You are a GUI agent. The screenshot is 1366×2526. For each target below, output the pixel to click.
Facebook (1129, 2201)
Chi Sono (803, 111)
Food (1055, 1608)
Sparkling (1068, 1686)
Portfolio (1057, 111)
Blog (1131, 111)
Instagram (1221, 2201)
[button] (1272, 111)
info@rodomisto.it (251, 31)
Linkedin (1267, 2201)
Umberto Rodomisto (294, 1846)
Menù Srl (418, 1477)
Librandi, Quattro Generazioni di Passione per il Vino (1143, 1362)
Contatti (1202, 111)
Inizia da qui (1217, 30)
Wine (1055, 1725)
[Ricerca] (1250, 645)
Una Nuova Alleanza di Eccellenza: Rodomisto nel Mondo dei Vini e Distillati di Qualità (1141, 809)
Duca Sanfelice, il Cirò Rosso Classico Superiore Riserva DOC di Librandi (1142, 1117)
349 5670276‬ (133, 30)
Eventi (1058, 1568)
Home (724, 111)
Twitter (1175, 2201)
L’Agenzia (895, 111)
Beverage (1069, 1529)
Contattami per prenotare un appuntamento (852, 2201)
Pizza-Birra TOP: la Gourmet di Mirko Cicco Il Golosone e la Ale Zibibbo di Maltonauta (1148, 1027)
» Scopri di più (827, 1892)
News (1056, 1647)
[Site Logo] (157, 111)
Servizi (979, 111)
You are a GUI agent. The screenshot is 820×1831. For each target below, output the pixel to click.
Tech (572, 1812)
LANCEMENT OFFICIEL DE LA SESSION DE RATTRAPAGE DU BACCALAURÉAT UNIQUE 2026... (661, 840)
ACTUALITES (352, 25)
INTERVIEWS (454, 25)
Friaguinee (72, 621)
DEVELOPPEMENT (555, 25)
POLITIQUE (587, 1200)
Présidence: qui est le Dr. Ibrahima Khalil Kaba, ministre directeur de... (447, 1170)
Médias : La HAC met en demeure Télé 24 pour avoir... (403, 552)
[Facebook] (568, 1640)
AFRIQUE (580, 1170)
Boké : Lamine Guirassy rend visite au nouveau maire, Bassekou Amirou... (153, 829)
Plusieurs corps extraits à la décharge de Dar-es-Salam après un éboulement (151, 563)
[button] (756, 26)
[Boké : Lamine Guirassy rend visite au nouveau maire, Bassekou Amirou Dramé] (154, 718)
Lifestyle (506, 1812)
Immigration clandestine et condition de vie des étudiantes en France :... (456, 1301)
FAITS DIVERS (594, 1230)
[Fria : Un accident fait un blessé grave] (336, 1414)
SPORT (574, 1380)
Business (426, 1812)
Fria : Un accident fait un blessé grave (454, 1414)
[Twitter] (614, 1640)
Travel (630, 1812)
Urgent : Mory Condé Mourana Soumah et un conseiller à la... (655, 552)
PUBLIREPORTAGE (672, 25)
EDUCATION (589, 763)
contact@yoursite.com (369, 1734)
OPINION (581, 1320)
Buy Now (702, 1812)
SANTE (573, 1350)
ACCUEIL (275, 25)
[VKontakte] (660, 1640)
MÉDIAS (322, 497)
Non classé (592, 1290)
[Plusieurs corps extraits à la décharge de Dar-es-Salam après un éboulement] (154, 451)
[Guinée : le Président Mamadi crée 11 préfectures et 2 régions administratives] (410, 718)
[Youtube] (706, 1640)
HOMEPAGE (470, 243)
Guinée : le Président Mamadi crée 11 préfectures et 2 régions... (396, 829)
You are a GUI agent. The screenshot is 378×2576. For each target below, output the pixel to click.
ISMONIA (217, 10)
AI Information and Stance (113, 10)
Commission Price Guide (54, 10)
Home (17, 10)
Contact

---*---

Copy all of the material word for word.

You are a GUI agent. The screenshot is 1366×2526. For each target below, output the pixel to click.
Facebook (1129, 2201)
Chi Sono (803, 111)
Food (1055, 1608)
Sparkling (1068, 1686)
Portfolio (1057, 111)
Blog (1131, 111)
Instagram (1221, 2201)
[button] (1272, 111)
info@rodomisto.it (251, 31)
Linkedin (1267, 2201)
Umberto Rodomisto (294, 1846)
Menù Srl (418, 1477)
Librandi, Quattro Generazioni di Passione per il Vino (1143, 1362)
Contatti (1202, 111)
Inizia da qui (1217, 30)
Wine (1055, 1725)
[Ricerca] (1250, 645)
Una Nuova Alleanza di Eccellenza: Rodomisto nel Mondo dei Vini e Distillati di Qualità (1141, 809)
Duca Sanfelice, il Cirò Rosso Classico Superiore Riserva DOC di Librandi (1142, 1117)
349 5670276‬ (133, 30)
Eventi (1058, 1568)
Home (724, 111)
Twitter (1175, 2201)
L’Agenzia (895, 111)
Beverage (1069, 1529)
Contattami per prenotare un appuntamento (852, 2201)
Pizza-Birra TOP: la Gourmet di Mirko Cicco Il Golosone e la Ale Zibibbo di Maltonauta (1148, 1027)
» Scopri di più (827, 1892)
News (1056, 1647)
[Site Logo] (157, 111)
Servizi (979, 111)
You are a GUI agent. The screenshot is 820×1831. For each target below, output the pixel to click.
Tech (572, 1812)
LANCEMENT OFFICIEL DE LA SESSION DE RATTRAPAGE DU BACCALAURÉAT UNIQUE 2026... (661, 840)
ACTUALITES (352, 25)
INTERVIEWS (454, 25)
Friaguinee (72, 621)
DEVELOPPEMENT (555, 25)
POLITIQUE (587, 1200)
Présidence: qui est le Dr. Ibrahima Khalil Kaba, ministre directeur de... (447, 1170)
Médias : La HAC met en demeure Télé 24 pour avoir... (403, 552)
[Facebook] (568, 1640)
AFRIQUE (580, 1170)
Boké : Lamine Guirassy rend visite au nouveau maire, Bassekou Amirou... (153, 829)
Plusieurs corps extraits à la décharge de Dar-es-Salam après un éboulement (151, 563)
[button] (756, 26)
[Boké : Lamine Guirassy rend visite au nouveau maire, Bassekou Amirou Dramé] (154, 718)
Lifestyle (506, 1812)
Immigration clandestine et condition de vie des étudiantes en France :... (456, 1301)
FAITS DIVERS (594, 1230)
[Fria : Un accident fait un blessé grave] (336, 1414)
SPORT (574, 1380)
Business (426, 1812)
Fria : Un accident fait un blessé grave (454, 1414)
[Twitter] (614, 1640)
Travel (630, 1812)
Urgent : Mory Condé Mourana Soumah et un conseiller à la... (655, 552)
PUBLIREPORTAGE (672, 25)
EDUCATION (589, 763)
contact@yoursite.com (369, 1734)
OPINION (581, 1320)
Buy Now (702, 1812)
SANTE (573, 1350)
ACCUEIL (275, 25)
[VKontakte] (660, 1640)
MÉDIAS (322, 497)
Non classé (592, 1290)
[Plusieurs corps extraits à la décharge de Dar-es-Salam après un éboulement] (154, 451)
[Guinée : le Président Mamadi crée 11 préfectures et 2 régions administratives] (410, 718)
[Youtube] (706, 1640)
HOMEPAGE (470, 243)
Guinée : le Président Mamadi crée 11 préfectures et 2 régions... (396, 829)
You are a GUI agent. The screenshot is 378×2576. For each target below, output the pixel to click.
ISMONIA (217, 10)
AI Information and Stance (113, 10)
Commission Price Guide (54, 10)
Home (17, 10)
Contact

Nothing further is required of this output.